#### Exercise directions
Your answer must be every line of the data that holds the string "will".

#### Dataset entries
________________________________________
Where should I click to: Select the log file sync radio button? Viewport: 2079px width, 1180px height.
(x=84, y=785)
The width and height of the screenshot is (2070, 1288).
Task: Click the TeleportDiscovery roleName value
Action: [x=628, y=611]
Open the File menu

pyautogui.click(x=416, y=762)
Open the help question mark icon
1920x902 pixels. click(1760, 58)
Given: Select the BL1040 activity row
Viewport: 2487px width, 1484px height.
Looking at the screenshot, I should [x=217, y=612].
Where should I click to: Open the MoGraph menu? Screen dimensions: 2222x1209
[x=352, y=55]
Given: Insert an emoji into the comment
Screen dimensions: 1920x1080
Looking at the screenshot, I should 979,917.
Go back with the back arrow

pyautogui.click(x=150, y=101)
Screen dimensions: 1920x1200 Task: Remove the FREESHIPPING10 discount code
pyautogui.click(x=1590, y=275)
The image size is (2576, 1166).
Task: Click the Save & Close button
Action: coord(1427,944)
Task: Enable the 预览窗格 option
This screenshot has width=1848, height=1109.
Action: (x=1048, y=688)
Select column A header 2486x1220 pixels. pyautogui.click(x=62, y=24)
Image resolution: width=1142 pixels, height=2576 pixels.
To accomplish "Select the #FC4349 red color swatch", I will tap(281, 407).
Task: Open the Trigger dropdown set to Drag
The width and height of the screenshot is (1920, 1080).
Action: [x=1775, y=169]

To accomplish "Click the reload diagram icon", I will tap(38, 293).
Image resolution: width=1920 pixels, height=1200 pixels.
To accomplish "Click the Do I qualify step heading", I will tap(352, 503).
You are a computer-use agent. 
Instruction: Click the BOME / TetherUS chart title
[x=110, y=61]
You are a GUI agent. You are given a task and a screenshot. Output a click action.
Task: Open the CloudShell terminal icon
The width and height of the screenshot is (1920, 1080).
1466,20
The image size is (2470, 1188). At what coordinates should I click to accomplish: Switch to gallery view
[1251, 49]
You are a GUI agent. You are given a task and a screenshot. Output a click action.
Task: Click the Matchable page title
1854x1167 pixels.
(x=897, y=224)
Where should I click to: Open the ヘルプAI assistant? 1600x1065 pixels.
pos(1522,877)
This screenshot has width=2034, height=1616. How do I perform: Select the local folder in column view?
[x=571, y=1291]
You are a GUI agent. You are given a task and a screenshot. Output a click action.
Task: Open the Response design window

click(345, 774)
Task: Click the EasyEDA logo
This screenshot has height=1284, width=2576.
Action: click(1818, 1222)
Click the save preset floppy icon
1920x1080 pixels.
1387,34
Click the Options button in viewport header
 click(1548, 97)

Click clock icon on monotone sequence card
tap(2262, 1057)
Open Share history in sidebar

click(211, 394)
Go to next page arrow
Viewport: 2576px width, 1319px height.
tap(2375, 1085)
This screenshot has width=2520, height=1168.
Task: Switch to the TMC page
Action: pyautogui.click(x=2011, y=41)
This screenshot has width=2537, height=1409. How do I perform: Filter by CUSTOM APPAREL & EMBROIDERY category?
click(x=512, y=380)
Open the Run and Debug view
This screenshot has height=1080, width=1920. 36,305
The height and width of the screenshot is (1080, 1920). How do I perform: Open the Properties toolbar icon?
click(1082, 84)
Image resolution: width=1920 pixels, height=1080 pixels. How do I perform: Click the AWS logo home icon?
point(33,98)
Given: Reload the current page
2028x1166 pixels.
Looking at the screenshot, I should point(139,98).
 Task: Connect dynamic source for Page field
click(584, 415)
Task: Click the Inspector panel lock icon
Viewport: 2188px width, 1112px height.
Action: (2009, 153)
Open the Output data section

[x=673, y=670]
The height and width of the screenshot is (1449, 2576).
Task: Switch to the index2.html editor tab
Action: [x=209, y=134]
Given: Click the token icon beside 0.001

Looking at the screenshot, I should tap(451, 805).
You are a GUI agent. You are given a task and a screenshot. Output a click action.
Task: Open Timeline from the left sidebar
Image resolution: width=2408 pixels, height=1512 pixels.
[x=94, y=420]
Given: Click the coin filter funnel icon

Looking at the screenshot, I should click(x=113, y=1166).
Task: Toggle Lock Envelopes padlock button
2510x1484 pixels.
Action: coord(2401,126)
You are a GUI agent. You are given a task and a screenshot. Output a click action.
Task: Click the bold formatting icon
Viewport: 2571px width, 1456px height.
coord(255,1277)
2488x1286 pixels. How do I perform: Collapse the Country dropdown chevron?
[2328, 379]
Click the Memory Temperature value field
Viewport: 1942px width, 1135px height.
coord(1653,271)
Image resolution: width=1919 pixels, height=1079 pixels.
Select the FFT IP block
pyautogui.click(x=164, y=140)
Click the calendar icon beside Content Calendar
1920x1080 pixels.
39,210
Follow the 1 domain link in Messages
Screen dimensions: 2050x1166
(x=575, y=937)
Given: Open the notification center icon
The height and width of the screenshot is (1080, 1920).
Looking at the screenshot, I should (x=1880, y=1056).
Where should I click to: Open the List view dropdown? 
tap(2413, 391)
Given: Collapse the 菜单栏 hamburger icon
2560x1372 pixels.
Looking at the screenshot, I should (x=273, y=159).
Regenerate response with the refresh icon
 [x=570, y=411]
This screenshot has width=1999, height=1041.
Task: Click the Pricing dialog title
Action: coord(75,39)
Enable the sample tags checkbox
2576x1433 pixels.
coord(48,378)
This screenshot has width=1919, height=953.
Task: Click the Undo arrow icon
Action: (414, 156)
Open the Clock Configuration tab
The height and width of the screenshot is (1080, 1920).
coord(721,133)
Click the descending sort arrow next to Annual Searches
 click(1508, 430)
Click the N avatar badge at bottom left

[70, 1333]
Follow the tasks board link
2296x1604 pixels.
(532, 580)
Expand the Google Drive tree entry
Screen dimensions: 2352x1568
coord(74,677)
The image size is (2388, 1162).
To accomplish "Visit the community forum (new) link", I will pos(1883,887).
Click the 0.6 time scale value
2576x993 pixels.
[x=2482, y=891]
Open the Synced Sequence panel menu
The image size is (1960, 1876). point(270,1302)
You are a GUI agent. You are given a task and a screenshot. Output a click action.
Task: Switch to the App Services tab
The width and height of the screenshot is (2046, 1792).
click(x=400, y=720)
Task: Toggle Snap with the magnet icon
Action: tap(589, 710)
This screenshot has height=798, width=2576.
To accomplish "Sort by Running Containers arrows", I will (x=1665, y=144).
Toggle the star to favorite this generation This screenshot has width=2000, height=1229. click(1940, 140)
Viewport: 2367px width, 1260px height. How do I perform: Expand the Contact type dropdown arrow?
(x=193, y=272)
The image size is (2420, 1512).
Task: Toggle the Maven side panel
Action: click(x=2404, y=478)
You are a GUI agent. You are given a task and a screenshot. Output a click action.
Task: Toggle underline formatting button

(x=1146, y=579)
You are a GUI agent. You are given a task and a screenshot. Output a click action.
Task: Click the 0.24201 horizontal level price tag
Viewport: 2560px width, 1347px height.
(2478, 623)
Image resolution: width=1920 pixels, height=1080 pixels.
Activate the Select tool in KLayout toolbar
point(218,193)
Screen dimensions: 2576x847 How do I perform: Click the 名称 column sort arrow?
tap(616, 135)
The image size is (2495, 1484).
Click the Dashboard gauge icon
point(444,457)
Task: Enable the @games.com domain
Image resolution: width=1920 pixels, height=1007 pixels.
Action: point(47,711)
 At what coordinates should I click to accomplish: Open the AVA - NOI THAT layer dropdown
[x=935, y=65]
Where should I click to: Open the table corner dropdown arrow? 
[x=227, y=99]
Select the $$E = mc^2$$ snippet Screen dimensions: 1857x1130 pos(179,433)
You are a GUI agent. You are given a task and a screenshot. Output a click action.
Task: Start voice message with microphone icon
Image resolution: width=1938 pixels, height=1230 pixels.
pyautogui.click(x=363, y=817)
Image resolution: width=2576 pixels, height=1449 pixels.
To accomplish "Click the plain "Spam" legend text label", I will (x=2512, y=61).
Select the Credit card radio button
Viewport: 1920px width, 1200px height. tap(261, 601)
________________________________________
#### Solution for this exercise
To accomplish "Select the #FC4349 red color swatch", I will tap(281, 407).
To accomplish "Click the reload diagram icon", I will tap(38, 293).
To accomplish "Click the Do I qualify step heading", I will tap(352, 503).
To accomplish "Visit the community forum (new) link", I will pos(1883,887).
To accomplish "Sort by Running Containers arrows", I will (x=1665, y=144).
To accomplish "Click the plain "Spam" legend text label", I will (x=2512, y=61).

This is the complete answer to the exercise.